- Developer: DigiCel Inc.
- Release: 1999; 27 years ago
- Stable release: 6.94 / December 21, 2016; 9 years ago
- Preview release: 7 / May 25, 2017; 9 years ago
- Operating system: Microsoft Windows, Mac OS X, iOS
- Size: 10 MB
- Available in: English
- Type: 2D animation
- License: Proprietary commercial software
- Website: digicel.net
- As of: February 2014

= DigiCel FlipBook =

2D animation software

DigiCel FlipBook is 2D animation software that runs on Microsoft Windows or Mac OS X. (runs on MacOS Mojave or earlier, but not on recent MacOS Catalina, Big Sur, Monterey). There is a version for iOS called Digicel Flip-Pad. It is intended to closely replicate the traditional animation process, very similar to the likes of TVPaint Animation and Toon Boom Harmony.

== Features ==
FlipBook supports scanning physical drawings with a TWAIN-compliant scanner or webcam, or direct digital input via a Wacom tablet. In either case, the internal format is raster-based, not vector-based. Inbetweening is done using onion skinning. Each frame must be drawn separately; FlipBook intentionally does not support skeletal animation or morph target animation, as these are not part of the traditional animator's toolkit.

== Versions ==
FlipBook is available in four versions: Lite, Studio, Pro and Pro HD. The Lite edition supports one foreground and one background layer, one soundtrack, and up to three hundred frames per shot. The other editions support more layers, more frames, multiple soundtracks and higher output resolutions.
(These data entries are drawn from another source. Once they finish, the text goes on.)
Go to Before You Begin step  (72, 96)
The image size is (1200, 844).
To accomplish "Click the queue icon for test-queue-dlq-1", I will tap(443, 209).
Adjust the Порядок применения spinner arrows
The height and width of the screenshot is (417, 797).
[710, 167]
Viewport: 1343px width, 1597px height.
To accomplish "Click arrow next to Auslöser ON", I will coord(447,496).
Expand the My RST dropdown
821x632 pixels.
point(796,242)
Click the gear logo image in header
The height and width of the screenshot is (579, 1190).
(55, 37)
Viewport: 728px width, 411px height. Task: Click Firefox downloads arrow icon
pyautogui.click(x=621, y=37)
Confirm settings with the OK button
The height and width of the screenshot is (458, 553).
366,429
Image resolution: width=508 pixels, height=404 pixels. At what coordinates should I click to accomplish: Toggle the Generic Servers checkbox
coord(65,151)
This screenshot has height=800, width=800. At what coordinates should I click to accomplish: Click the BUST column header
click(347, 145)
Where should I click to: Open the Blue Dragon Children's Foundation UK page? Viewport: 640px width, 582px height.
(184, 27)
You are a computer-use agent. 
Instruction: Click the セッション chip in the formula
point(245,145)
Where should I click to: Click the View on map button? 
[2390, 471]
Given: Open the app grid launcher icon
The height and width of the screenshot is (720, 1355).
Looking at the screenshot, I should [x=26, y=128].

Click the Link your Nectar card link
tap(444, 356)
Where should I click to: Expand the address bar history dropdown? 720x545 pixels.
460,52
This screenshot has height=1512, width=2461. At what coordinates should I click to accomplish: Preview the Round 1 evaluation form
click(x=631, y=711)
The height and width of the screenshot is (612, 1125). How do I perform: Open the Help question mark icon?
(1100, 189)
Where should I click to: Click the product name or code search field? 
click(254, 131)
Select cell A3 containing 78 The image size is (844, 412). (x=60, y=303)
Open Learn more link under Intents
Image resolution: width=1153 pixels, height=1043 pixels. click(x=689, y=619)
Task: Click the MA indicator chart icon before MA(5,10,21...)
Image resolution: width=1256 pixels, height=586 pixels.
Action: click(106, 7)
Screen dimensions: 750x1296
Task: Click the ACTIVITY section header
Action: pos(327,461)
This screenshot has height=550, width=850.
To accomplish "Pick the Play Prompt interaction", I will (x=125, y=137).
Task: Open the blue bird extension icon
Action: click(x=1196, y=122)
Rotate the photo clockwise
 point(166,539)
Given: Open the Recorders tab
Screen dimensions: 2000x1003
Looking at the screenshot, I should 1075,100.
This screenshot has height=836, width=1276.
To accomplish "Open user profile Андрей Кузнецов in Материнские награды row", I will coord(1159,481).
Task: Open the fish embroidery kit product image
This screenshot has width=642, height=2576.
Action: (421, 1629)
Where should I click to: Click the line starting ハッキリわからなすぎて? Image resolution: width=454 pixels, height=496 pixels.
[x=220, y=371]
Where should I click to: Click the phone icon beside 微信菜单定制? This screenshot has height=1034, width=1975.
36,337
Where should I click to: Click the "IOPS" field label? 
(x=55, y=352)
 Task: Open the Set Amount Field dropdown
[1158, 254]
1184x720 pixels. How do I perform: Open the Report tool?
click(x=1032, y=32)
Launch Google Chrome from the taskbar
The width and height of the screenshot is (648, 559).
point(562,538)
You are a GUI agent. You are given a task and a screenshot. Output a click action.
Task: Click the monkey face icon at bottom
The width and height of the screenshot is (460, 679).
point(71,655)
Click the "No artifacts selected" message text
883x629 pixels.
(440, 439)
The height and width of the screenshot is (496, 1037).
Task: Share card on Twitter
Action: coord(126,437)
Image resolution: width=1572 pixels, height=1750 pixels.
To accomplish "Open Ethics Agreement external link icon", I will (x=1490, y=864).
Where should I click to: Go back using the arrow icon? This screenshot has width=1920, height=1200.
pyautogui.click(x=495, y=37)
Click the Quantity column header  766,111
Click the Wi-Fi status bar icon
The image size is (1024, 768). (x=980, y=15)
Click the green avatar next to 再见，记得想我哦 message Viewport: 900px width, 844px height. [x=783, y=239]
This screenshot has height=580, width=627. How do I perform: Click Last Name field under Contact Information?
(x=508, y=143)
Digicel Flipbook does not work on MacOS after Catalina (2019) but there is a version called DigiCel Flip-Pad which runs on iOS for iPad.

A free, full-featured demo version which produces watermarked output is also available for download.

== Credits and endorsements ==
FlipBook has been used on Titan A.E., The Simpsons Movie, Enchanted, The Princess and the Frog and others, and has been endorsed by Don Bluth.